It's hard enough to be a good band these days. You don't necessarily have to be innovative, but you damn well had better be talented to gain the respect of listeners. By listeners, I mean people that don't sing the praises of bands on Drive-Thru or Trustkill. I'm talking about educated listeners, and people who like a diverse array of music. That's the crowd not easily pleased. Making that even harder is not having vocals in your music. Insturmental bands have to be a special breed, one that can engage listeners and hold our attention with other things, and in other places that the vocals of most bands would have covered. There are bands that do this well. The Mercury Program, Tristeza, 1 Mile North, and then the subject of this review: Explosions In The Sky.
This is Explosions In The Sky's first official release. They did, however, have a demo floating around before this was put out in 2001, and they owe a lot of their accolades and hype to that demo. From that arose interest in the band, and Those Who Tell The Truth Shall Die, Those Who Tell The Truth Shall Live Forever is where they delivered. The four piece from Texas put out one of the best debuts and just altogether best releases of 2001.
Extremes are the name of the game here. From a dull, clean pluck of the guitar, to thunderous drum fills and crunching guitars. Tempo swings and mood changes at a moment's notice are the centerpiece of this album and the reason why it's so dynamic. While listening, you can't help but be transported to a place all on it's own. Every chord and drum fill hits you separately while at the same time creating a wall of sound. Plenty of bands try the different dynamics of being mellow and loud at what seems like the same time, but never does it sound so effortless and utterly well done as with Explosions In The Sky. The open song structure is never confined by the chorus and verse standard that so many bands can't pry themselves away from, and only enhances the impact each song has on you. There's a distinct organization to these songs, but the layering and texturing of it will make you listen a few times before you 'get it.' It's never confined, and never quite what you expect to hear around each bend. The pitter-patter sounds on the snare drum can be followed by loud, punishing chords, or shimmering, clean plucks on the strings. This is music that drives to keep you guessing.

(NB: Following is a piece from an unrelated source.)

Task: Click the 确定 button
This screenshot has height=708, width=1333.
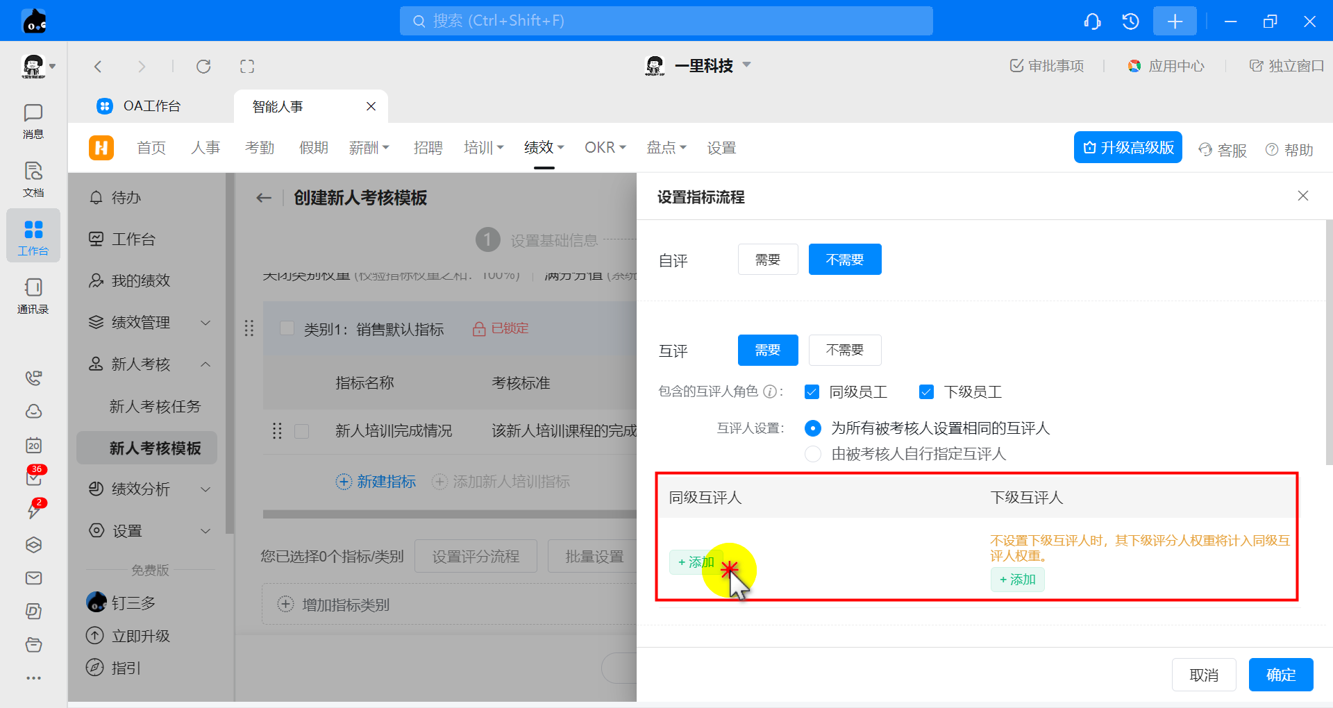Action: pos(1280,675)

The album's opener, "Greet Death," has bass tones just as smooth as the guitars are crunching. The marching drums are a staple of many songs, and provide a strong base to be built upon by either the bass or guitars. Many times it will fade out, only to provide a remnant of what previously existed there. Never fully going away but only accentuating the centerpiece are the smooth guitar sounds. The songs never really lose touch with what they set out to do, be it build into a crashing crescendo, as in "Have You Passed Through This Night," or just stay intense throughout the song's duration. "A Poor Man's Memory" is where the guitar absolutely pummels, with heavy drum fills and splashes echoing in behind it. This is the type of moment that beautifully contrasts how soft and mellow this album can be at times. You'd almost never expect the two extremes to be made by the same set of musicians. These guys know how to create a balance, however, and finely tiptoe the line between the loud/soft dynamic. This album closes in granduer, with the truly epic, 12-minute "With Tired Eyes, Tired Minds, Tired Souls, We Slept." The song starts out with heavy feedback and slowly transitions to faint guitar at the forefront, beautifully stringing you along. That signature marching drum is barely in the background, but it's enough that you know it's there. The height of this song comes at about the 7:30 mark, where things are truly in full gear. Everything soon comes crashing down and mellows out for the duration, but never loses you. It never wavers. This is exactly how songs should be crafted.
My one, and only gripe with this CD is the production values. More could have been done in the way of production, but it's a problem fixed on 2003's The Earth Is Not A Cold Dead Place. It's not enough to hinder the album though, not even for a second. Throughout the album, it runs the gamut of human emotion. This band says more without lyrics than most bands can ever hope to with them. This truly is a statement, and I just hope you're all willing to listen and take notice if you haven't already. This band has something to say.